Anyway, I quickly discovered the thing doesn't really work, the motor is noisy, and it's a pain to be tethered to an electrical outlet. I never used it after the first day.
Three days later I get a call from some place I'd never heard of and they're asking how I'm feeling and if the Iceman is working. The what?!? Well it turns out the call is from the little company that makes the ice chest, so I tell them I don't use it and they can have it back. They tell me to just leave it on the porch and they'll pick it up later that afternoon. So I put it out there. Two days go by and nobody ever came to get it, so I brought it back in and promptly forgot about it.
That is, until the insurance company let us know that they were being billed $1,000 by the little Iceman company, and that they weren't going to pay a penny of it. Good, they shouldn't pay. It's fraud. That thing couldn't cost more than $50 or $60 to make. I used it one day. They apparently don't even want it back.
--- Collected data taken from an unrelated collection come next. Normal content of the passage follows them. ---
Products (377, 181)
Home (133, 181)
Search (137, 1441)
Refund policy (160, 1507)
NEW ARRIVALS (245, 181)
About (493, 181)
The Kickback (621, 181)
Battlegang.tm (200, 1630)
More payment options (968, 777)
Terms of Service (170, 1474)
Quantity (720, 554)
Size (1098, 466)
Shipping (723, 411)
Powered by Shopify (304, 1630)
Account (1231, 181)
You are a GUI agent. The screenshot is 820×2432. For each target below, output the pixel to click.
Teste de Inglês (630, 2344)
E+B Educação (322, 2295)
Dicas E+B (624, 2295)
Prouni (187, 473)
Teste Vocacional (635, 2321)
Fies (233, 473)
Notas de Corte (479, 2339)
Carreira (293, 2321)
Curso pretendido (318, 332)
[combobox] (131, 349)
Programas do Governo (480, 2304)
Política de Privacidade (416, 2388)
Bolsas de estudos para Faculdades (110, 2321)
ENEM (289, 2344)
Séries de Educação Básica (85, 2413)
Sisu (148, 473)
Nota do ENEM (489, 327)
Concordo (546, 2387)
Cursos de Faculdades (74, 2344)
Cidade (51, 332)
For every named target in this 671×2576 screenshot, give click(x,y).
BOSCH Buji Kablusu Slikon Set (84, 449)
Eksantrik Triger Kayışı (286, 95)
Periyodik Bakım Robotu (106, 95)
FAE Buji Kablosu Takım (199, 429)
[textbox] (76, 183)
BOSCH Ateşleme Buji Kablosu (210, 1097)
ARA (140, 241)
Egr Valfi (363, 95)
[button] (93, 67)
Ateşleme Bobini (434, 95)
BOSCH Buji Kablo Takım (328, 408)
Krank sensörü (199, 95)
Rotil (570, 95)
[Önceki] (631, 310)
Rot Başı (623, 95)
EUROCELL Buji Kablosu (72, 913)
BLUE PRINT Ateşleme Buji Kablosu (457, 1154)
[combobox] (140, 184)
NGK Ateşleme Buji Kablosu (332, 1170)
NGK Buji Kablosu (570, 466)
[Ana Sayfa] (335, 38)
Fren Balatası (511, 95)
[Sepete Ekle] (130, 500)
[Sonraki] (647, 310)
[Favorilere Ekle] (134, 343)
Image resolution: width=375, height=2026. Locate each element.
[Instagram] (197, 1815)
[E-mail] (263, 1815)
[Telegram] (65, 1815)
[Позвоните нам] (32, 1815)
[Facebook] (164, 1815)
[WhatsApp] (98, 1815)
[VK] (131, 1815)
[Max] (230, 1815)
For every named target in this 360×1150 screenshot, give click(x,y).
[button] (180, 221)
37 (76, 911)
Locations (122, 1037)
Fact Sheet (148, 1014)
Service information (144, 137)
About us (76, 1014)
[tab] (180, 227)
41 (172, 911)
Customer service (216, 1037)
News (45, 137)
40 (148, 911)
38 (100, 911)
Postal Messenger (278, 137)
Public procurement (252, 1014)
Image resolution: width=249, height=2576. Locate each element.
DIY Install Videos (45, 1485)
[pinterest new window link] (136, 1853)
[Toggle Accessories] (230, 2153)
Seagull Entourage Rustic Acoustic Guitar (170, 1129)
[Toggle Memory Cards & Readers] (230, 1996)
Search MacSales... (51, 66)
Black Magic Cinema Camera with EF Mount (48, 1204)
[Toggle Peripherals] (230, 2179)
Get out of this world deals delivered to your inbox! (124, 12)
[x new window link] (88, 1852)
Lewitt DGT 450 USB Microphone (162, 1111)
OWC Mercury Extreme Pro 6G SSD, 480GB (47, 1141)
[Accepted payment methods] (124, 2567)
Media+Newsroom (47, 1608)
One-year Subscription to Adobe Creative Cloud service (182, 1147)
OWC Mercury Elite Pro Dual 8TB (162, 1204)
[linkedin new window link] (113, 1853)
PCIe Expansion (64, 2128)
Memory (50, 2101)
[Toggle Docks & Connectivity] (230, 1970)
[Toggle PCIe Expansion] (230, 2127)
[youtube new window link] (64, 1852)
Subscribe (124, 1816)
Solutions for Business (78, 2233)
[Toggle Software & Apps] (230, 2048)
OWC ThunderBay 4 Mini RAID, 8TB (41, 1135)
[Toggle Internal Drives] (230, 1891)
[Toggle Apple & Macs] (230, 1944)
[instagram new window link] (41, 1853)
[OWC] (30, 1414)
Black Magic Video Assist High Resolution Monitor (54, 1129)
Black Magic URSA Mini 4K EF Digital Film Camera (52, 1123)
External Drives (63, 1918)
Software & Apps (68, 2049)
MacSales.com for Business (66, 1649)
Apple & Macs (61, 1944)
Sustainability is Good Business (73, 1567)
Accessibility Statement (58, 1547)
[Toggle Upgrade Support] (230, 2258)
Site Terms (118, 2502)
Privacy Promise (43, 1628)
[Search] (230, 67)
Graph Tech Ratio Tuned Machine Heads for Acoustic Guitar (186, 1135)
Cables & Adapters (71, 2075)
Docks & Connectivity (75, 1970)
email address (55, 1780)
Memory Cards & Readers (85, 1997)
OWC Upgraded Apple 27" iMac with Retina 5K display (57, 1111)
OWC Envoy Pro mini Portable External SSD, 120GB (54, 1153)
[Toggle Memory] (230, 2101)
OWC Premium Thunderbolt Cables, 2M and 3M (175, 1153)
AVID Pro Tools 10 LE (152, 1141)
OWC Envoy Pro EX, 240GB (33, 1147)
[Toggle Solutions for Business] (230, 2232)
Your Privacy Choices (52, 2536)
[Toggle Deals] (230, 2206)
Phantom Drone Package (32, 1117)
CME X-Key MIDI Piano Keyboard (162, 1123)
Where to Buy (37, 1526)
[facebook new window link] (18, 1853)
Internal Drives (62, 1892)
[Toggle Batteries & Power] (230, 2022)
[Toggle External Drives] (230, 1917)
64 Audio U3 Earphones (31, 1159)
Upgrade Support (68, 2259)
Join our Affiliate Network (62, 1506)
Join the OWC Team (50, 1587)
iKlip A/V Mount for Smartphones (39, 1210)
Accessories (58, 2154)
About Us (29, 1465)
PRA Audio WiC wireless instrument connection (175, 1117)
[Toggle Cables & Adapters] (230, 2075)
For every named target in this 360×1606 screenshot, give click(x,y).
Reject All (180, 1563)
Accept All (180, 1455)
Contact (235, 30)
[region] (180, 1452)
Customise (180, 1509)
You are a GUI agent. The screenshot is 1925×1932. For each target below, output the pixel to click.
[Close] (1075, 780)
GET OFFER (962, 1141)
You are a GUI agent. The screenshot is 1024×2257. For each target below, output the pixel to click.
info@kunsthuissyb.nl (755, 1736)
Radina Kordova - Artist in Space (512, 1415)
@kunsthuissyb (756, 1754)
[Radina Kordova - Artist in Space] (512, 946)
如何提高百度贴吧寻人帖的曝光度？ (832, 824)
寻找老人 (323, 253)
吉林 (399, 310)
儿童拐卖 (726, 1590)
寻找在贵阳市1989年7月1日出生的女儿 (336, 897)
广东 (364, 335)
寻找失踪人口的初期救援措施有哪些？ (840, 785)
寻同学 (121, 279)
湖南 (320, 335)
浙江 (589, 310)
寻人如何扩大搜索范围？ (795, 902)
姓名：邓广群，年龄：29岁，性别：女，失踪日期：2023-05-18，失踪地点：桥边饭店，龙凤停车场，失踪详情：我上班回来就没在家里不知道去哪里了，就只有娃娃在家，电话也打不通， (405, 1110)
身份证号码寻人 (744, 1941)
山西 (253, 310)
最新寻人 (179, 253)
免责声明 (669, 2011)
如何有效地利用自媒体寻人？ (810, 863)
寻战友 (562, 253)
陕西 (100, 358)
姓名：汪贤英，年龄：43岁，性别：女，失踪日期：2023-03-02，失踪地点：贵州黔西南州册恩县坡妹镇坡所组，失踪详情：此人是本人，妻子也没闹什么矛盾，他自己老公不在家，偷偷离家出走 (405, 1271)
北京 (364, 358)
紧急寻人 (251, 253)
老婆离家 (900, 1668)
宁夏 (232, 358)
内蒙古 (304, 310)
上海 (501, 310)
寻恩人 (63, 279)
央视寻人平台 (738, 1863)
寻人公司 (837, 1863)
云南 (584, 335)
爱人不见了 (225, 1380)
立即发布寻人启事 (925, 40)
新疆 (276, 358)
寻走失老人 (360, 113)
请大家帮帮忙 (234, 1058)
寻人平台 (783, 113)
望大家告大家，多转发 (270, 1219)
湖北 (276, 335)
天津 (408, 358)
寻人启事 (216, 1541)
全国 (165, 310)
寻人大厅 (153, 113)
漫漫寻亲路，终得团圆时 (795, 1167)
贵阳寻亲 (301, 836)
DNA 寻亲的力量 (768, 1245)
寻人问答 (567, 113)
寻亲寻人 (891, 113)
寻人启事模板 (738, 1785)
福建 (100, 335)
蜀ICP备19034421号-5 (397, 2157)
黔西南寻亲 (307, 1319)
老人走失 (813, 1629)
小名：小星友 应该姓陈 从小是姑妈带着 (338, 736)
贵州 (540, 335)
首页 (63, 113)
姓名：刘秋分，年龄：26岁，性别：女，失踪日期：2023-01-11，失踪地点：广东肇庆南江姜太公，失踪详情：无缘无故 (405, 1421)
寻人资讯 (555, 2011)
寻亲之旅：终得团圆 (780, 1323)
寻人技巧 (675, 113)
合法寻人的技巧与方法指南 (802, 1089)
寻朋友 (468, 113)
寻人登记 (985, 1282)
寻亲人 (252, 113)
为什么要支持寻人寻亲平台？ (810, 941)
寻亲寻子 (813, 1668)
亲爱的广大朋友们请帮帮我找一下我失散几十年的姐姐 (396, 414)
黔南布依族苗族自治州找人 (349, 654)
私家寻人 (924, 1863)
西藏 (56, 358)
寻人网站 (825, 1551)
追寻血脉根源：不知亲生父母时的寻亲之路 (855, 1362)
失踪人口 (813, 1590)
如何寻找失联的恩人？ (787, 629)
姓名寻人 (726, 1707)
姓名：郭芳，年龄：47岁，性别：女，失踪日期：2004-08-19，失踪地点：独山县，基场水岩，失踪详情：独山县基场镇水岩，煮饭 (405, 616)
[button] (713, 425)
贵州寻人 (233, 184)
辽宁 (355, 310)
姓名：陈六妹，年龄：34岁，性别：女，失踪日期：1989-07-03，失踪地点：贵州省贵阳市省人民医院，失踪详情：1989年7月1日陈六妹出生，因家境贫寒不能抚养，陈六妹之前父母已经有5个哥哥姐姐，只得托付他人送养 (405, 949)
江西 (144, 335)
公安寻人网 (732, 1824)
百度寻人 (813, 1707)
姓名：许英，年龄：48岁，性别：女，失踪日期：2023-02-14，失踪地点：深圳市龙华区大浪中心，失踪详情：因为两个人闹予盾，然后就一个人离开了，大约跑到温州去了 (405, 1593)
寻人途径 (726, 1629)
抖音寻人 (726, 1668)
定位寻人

At the time I got all worked up anticipating a battle if they tried to bill us directly. I would refuse to pay and threaten to expose such obvious fraud by showing the world the $1,000 ice chest. They would quietly back down but continue trying to rip off other, more-gullible insurance companies. That was three or four months ago. We haven't been contacted yet by the Icemen.
But you see my dilemma, don't you? As soon as I get rid of the stupid thing, I will certainly get a bill for $1,000 dollars and I'll have no way to fight it and expose the fraud. If I keep it, I'll probably never hear from them.
So I just got on with my day, without any house cleaning.